Eine Ära ist zu Ende: der 6190 Meter hohe Mount McKinley ist nicht länger höchster Berg des nordamerikanischen Kontinents. Es war aber weder ein Rechenfehler, noch ein jüngerer Emporkömmling mit sagenhafter Wachstumsrate, der den Berg aus dem Kreise der Seven Summits kegelte - der McKinley wurde lediglich „Opfer“ seines indigenen Alter Egos.
Ein innerer Kampf, der bereits lange brodelte: denn schon 40 Jahre bevor US-Präsident Barrack Obama im August 2015 die Namensänderung auch bundesrechtlich durchwinkte, verwendeten Publikationen des Staates Alaska, aus Respekt und zur Rückbesinnung auf natives Erbe, den ursprünglichen Eigennamen des Mount McKinley: Denali.
Zum alaskischen Alleingang kam es, weil die seit den Siebzigerjahren angedachte Namensänderung auf Bundesebene am Widerstand des Bundesstaates Ohio scheiterte. Wer sich nun fragt, was einem Staat im mittleren Westen der USA am Namen eines viertausend Meilen entfernten Berges gelegen ist: nun, das kam so…

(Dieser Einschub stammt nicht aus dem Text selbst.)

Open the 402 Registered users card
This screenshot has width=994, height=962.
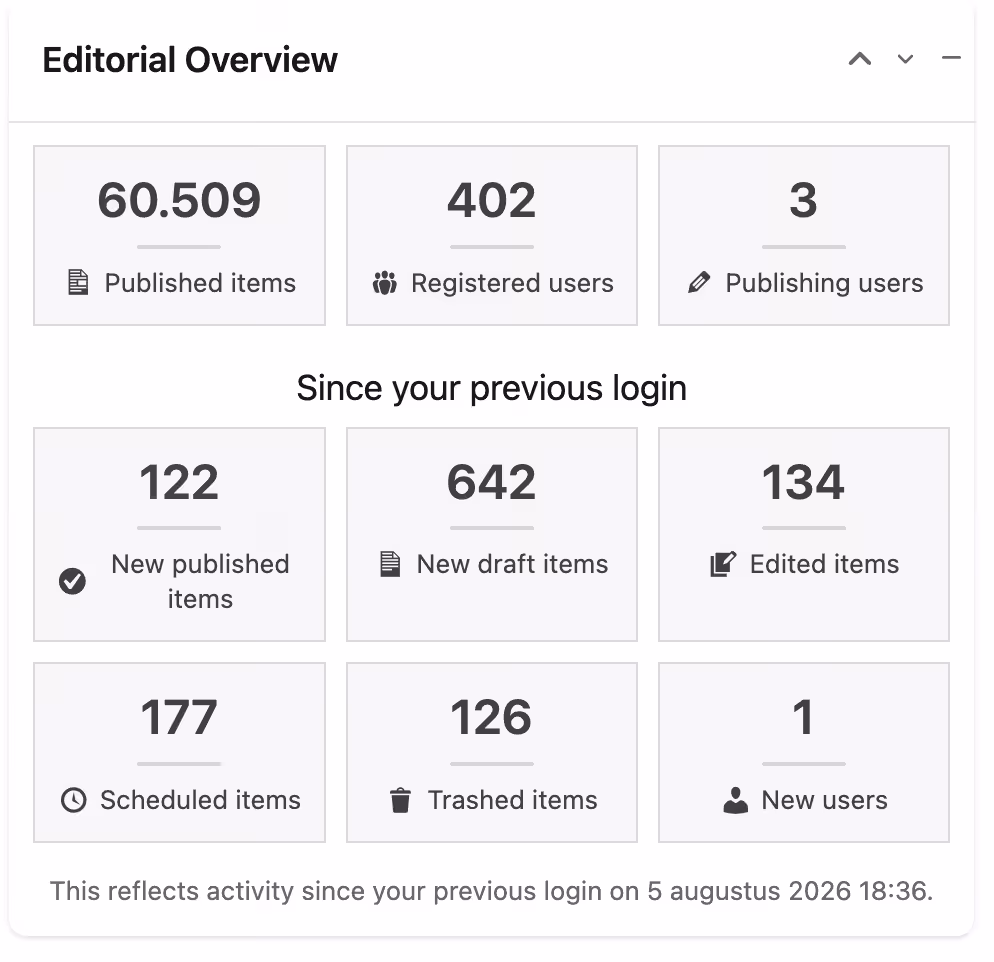click(492, 236)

1897 betitelte ein goldfiebriger Glücksritter, der durch Zentralalaska streifte, den vermeintlich namenlosen Gipfel nach dem Gouverneur von Ohio, William McKinley. Eine Art Wahlkampfhilfe, denn der Republikaner McKinley schickte sich an, Präsident der Vereinigten Staaten zu werden. Also in etwa so, als würde heute jemand einen bis dato weithin unbekannten Himalaya-Gipfel Mt. Trump taufen. Tatsächlich setzte sich McKinley gegen den Demokraten William Jennings Bryan durch. Unter seiner Präsidentschaft annektierten die USA Hawai’i und besetzten unter anderem die Pazifikinsel Guam, um nur zwei Ereignisse zu nennen, die noch heute von Bestand sind. Im November 1900 wurde er im Amt bestätigt und in eine zweite Amtszeit gewählt. Die endete allerdings nach einem halben Jahr jäh und mit (nicht nur) einem großen Knall: beim Besuch der Weltausstellung in Buffalo am 6. September 1901 streckte ein Anarchist McKinley mit zwei Schüssen in Brust und Unterleib nieder, acht Tage später erlag der 25. US-Präsident seinen schweren Verletzungen. Erschreckende Parallelen zu jenen Ereignissen also, die dreizehn Jahre später einen Weltenbrand auslösen sollten. Im Gegensatz zum Attentat von Sarajevo lautete das Motto nach dem Mord von Buffalo allerdings recht schnell wieder the show must go on. Den ignoranterweise umbenannten Denali bezeichnete man mit dem Gründungsakt des gleichnamigen Nationalparks im Jahre 1917 nun auch offiziell als Mount McKinley, sah man sich doch außerstande einem Quasi-Märtyrer für Stars’n Stripes diese Ehre zu verwehren. Einerseits ein Tiefschlag für die Athabasken-Indianer, in deren vom Aussterben bedrohter Sprache der Name Denali relativ profan so viel wie „hoher Berg“ bedeutet. Andererseits ein Treppenwitz der Geschichte, denn der Präsident hatte den Eisschrank der USA zu Lebzeiten nie besucht: die Exklave im hohen Norden erhielt erst 1912, elf Jahre nach McKinleys Tod, den Status von US-Territorium, zum 49. Bundesstaat der Vereinigten Staaten wurde es gar erst 1959.
Die Kehrtwende auf Bundesebene erfolgte - nachdem Alaska ja bereits 1975 aus der föderalen Nomenklatura ausgeschert war - im Vorfeld eines auch von US-Präsident Barrack Obama besuchten Klimagipfels in Anchorage. Ob die Umbenennung, angesichts heraufziehender klimatischer Veränderungen, auch als Zeichen des Respekts gegenüber nachhaltigen Lebens und Wirtschaftens der amerikanischen Ureinwohner verstanden werden darf, darüber kann nur gemutmaßt werden.